TASK TO COMPLETE: Locate each line with the string "agent" in the listing below and copy it.

GIVEN ENTRIES:
++++++

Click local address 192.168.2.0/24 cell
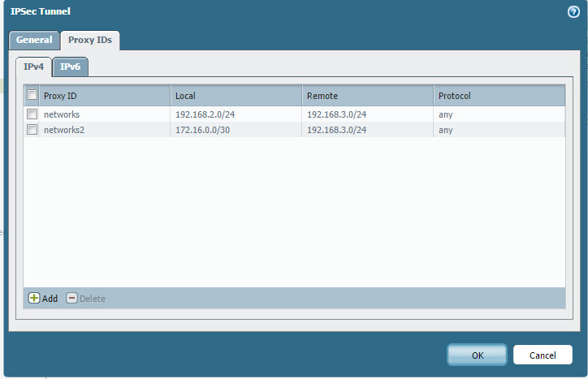 (205, 114)
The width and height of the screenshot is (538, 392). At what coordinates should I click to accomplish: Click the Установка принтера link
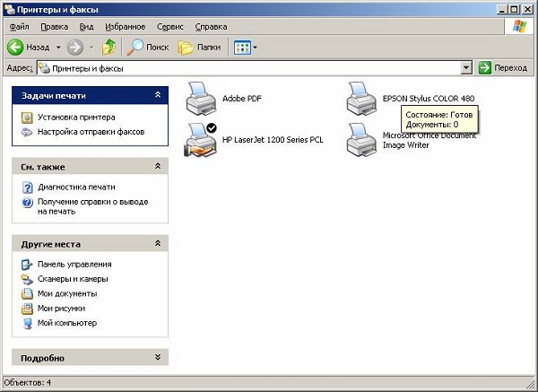pyautogui.click(x=75, y=118)
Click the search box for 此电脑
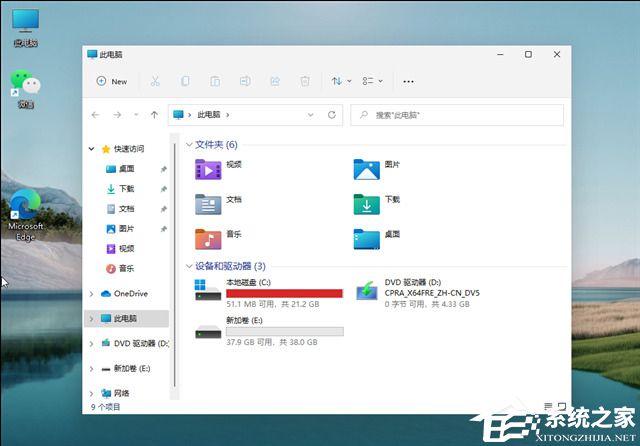Screen dimensions: 640x446 [455, 115]
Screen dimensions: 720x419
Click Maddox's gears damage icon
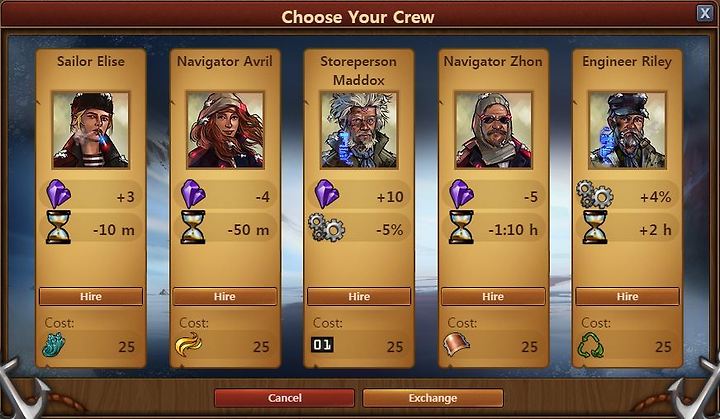coord(326,227)

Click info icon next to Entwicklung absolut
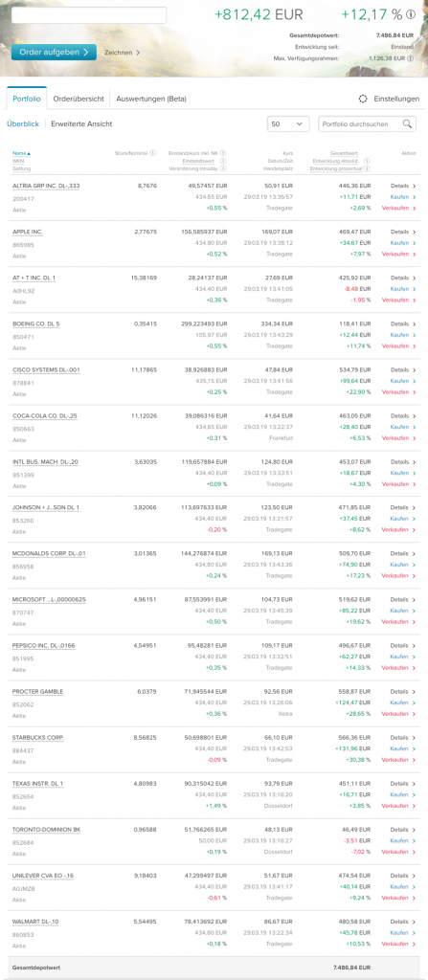(367, 161)
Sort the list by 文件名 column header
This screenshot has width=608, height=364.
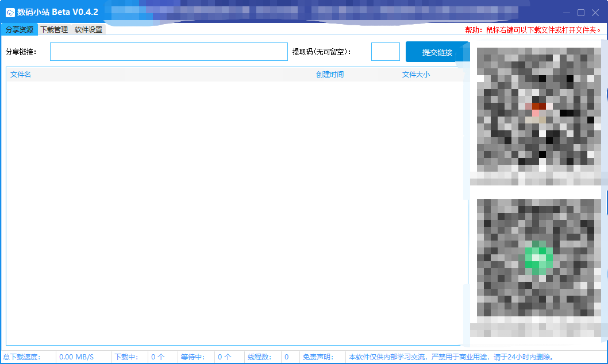[21, 75]
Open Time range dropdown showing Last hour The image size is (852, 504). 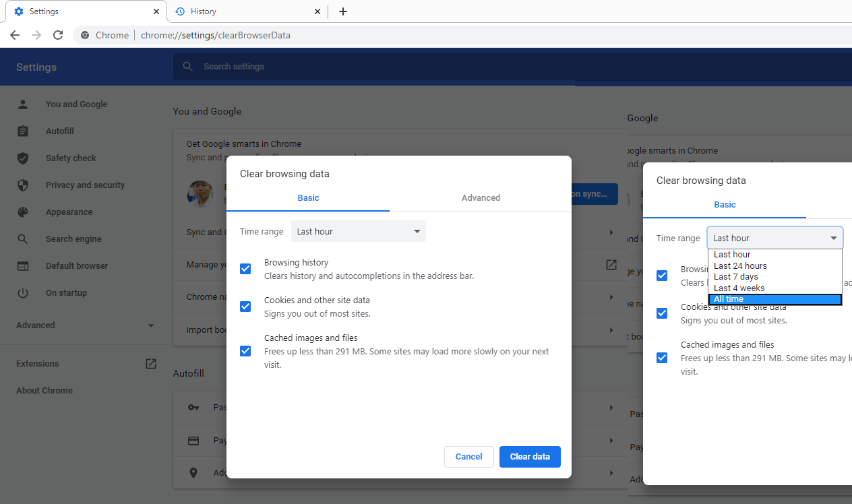point(358,232)
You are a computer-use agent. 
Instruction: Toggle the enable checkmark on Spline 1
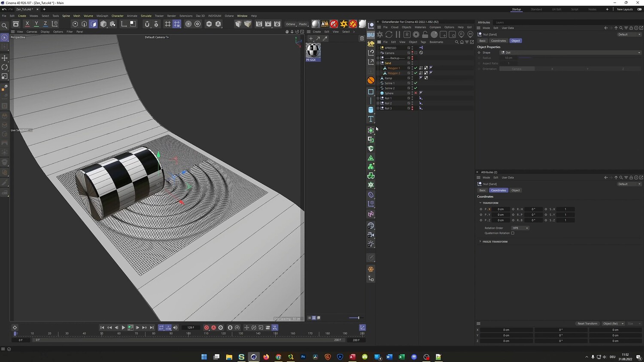click(416, 83)
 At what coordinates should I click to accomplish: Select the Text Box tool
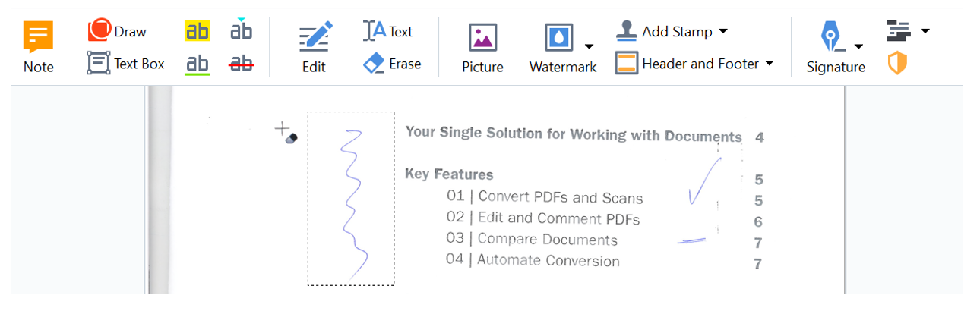pos(126,64)
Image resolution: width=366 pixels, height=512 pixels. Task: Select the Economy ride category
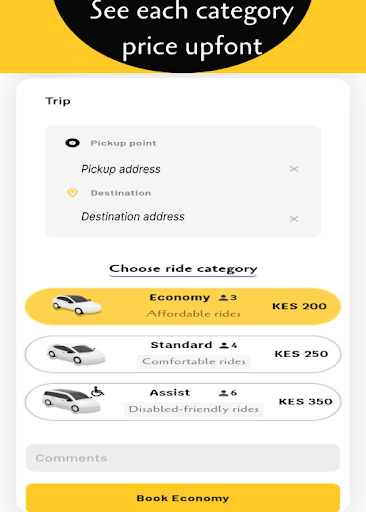183,306
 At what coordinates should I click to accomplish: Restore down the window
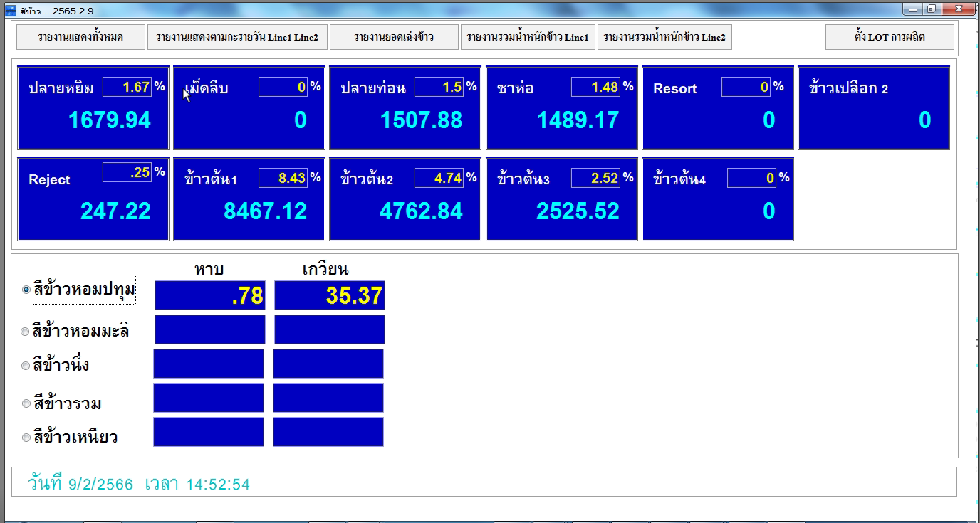click(x=932, y=9)
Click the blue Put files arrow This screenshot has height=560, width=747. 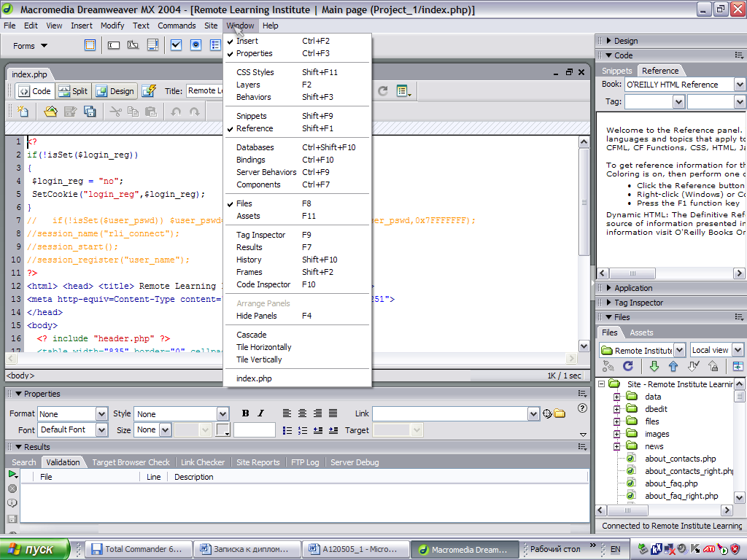673,366
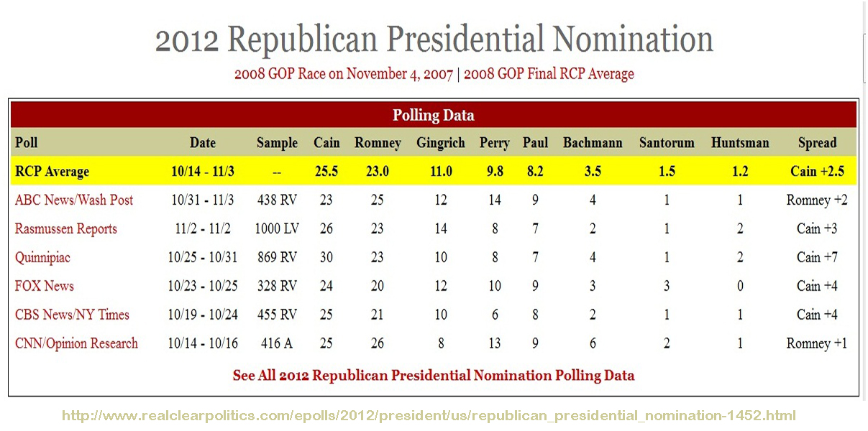This screenshot has height=431, width=868.
Task: Click the Romney column header
Action: pyautogui.click(x=378, y=143)

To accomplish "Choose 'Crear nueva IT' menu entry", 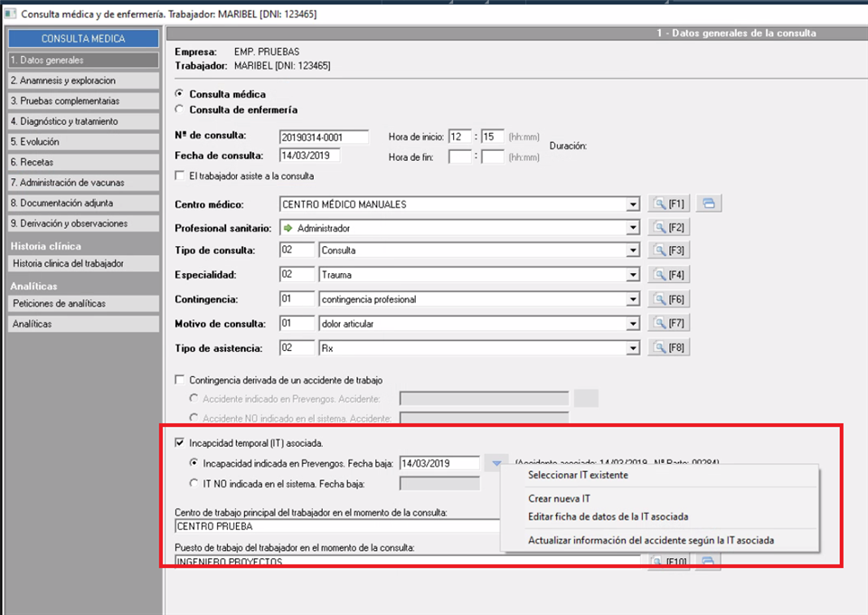I will (559, 498).
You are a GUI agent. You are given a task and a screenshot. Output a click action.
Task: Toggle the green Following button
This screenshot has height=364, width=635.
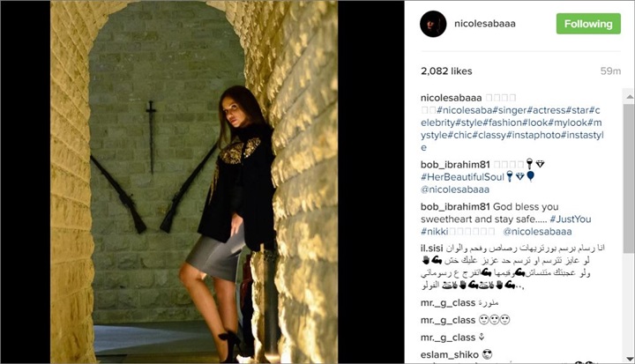coord(588,24)
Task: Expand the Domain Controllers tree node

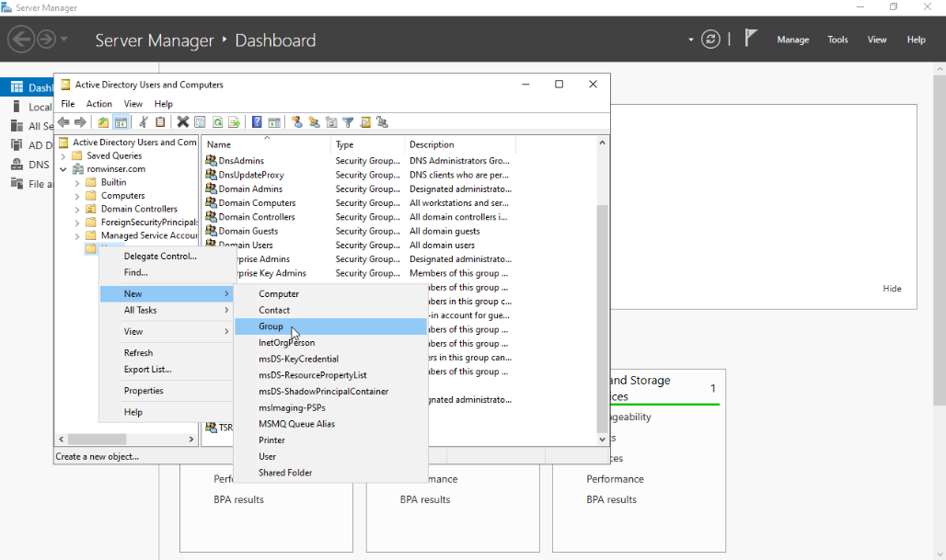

++++++

RESPONSE FOR THIS EXERCISE:
You are a computer-use agent. 
You are a GUI agent. You are given a task and a screenshot. Output a click action.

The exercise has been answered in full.